Inequality exposed with real stories across Brighton & Hove
True life stories of domestic violence drug abuse and refugees fleeing persecution are featured in this year’s director of public health report that tackles the issue of inequality across Brighton & Hove.
While life expectancy has increased, each year 500 extra people die due to the impact of deprivation, and 87 die before they are 75 years old while the average life expectancy of a homeless person is just 47 years old. At the same time older residents have become wealthier compared to those who are younger.
The report reveals that across the city 1 in 6 children live in poverty but in the east of the city that figure doubles to 1 in 3. Welfare reforms combined with the city’s high housing costs have worsened poverty with homelessness rising and food poverty growing as the number of food banks rises sharply.
The report points to the benefits of earlier intervention through Children’s Centres and Sure Start initiatives as well as better secondary education and the so-called Troubled Families programme to help families facing the biggest challenges.
The director calls for a sustained, determined and coordinated approach across the city that engages people from the statutory, private and voluntary sectors and citizens themselves.
Brighton & Hove City Council Director of Public Health Tom Scanlon said:
“This is a broad brush of inequalities in Brighton & Hove. In housing, employment, income, welfare, health as well as young people and older people.
“This year we have featured powerful stories from residents who have suffered from inequality first hand and this helps bring this report alive.
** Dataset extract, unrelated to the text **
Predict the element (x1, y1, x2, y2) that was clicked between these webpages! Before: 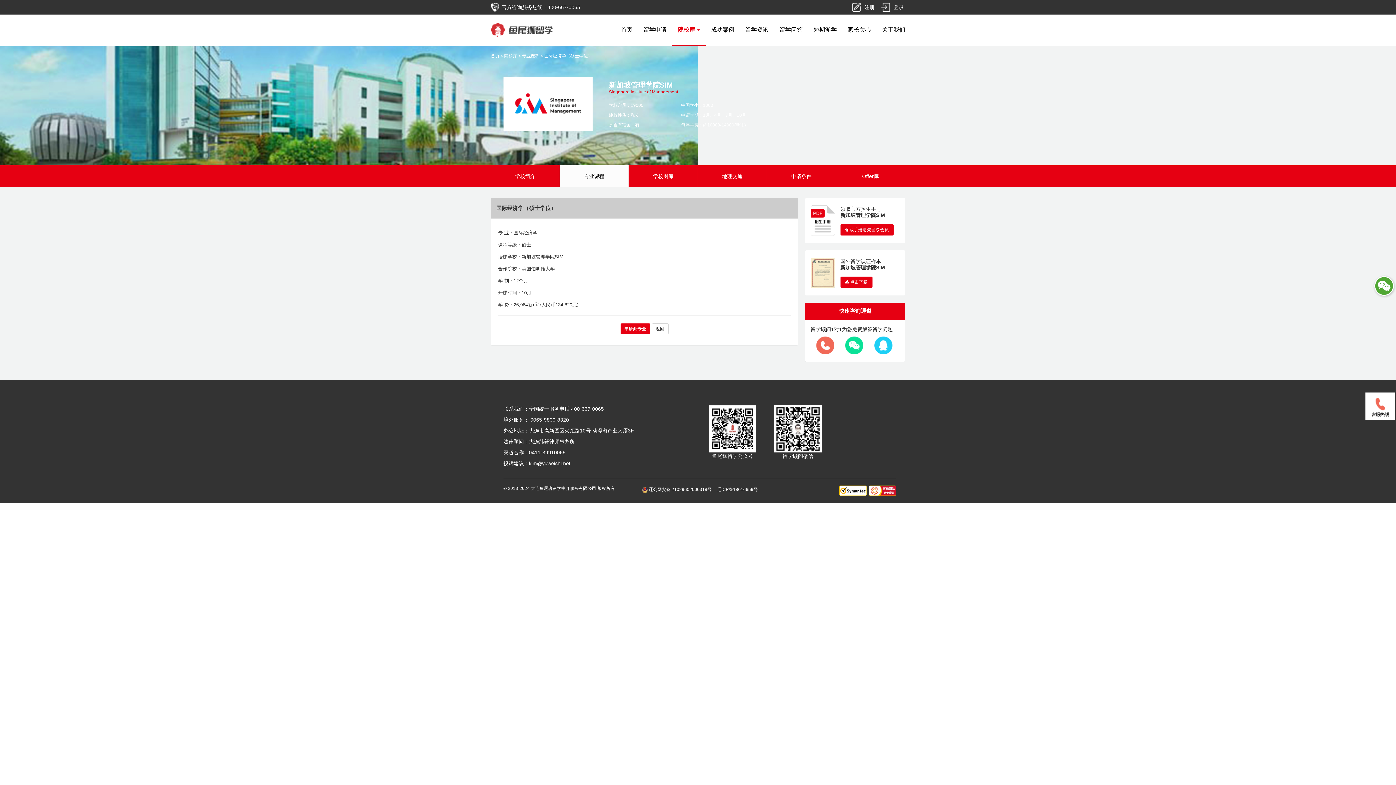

“The general perception is that inequalities are wide and getting wider. But actually the picture is mixed, in some cases inequalities have come down, in older people for example they have come down and they are relatively more wealthy compared to younger people. Inequalities in female salaries has improved but when you look in more detail it’s women in higher pay that has improved and while the inequality gap is still there for lower paid women on those in part time jobs.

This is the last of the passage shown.